In May 2020, Abdulrashid appeared on Britain's Got Talent and got a Golden Buzzer from Alesha Dixon which took him straight to the semi-final. In October, after winning the judges' vote, he advanced to the final, where he finished in fourth place. Almost 1,000 people complained about his performance in the semi-final and another 2,200 about the final. They were all rejected by media watchdog Ofcom, who said: "The comedian's satirical take on his life experiences as a black Muslim was likely to have been within audience expectations."

Since 2021, Nabil has appeared on a number of TV shows including: 8 Out of 10 Cats Does Countdown, Have I Got News For You, The Last Leg, The Big Narstie Show, Big Zuu's Big Eats, QI and Sorry I Didn't Know. He has twice appeared on Live At The Apollo, including once as host.
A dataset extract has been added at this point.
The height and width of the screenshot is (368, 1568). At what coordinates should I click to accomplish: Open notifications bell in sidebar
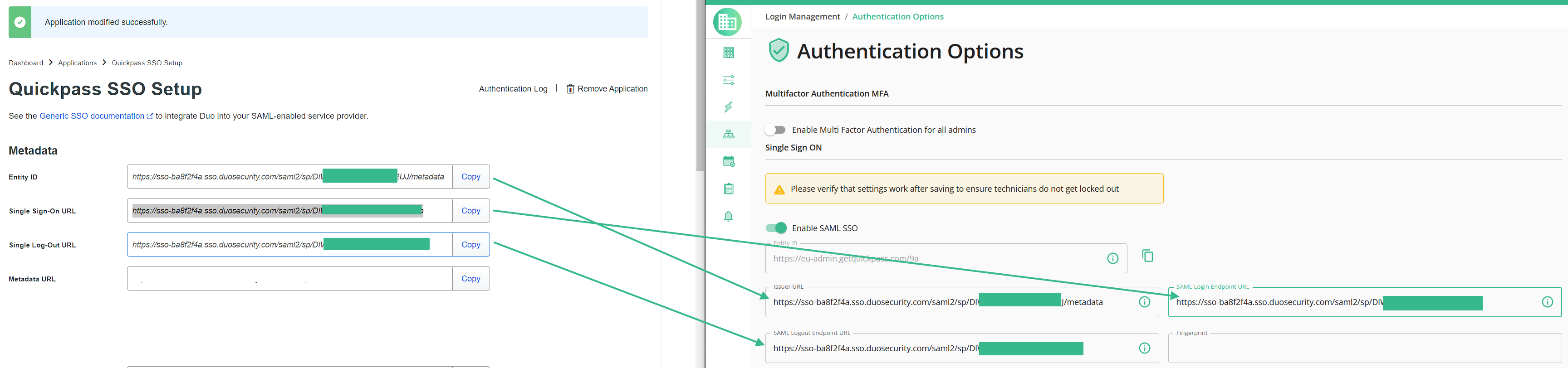coord(728,217)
In 2023, Abdulrashid was one of the seven celebrities who participated in Pilgrimage: The Road through Portugal, a BBC Two series about a multi-faith pilgrimage to Fátima.

In 2024, Nabil voiced multiple characters for Disney's Iwájú, an original animated series set in a futuristic Lagos, Nigeria.

==Comedy style==
Abdulrashid switches from surreal to satirical in his dichotomy of being a middle-class educated man yet simultaneously a street-smart urban youth while avoiding clichés when dealing with topics such as being a black Muslim in south London. He switches accent and language, speaking French, Patois, Urdu and Somali and blending them into his material.

==Conviction==
In 2006, Abdulrashid was convicted of fraud, after a drug importation trial against him collapsed. He was sentenced to three years, but was released after serving a 15-month prison term.

==Views==
In August 2011, Abdulrashid responded on YouTube to David Starkey's comments on the BBC's Newsnight programme, made during a discussion about the England riots, claiming that "the whites have become black" and that "a particular sort of violent, destructive, nihilistic, gangster culture has become the fashion". Abdulrashid spoke about the history of colonialism in Africa and how black culture should not be equated with criminality.
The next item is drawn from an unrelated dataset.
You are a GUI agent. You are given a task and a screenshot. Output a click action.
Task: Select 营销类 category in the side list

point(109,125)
In May 2013, Abdulrashid responded on YouTube to the murder of Lee Rigby in Woolwich on 22 May 2013, outlining his perception of alleged media double standards and far-right wing groups using the circumstances as propaganda to justify their own views.

==Personal life==
Abdulrashid has attention deficit hyperactivity disorder. He campaigns against knife and gun crime.

Abdulrashid has referred to himself as Hausa, saying half his family speak Hausa and half speak Igbo. He grew up speaking English, Hausa, Igbo, Arabic and French.

In September 2011, Abdulrashid married. His wife is British Pakistani-Punjabi.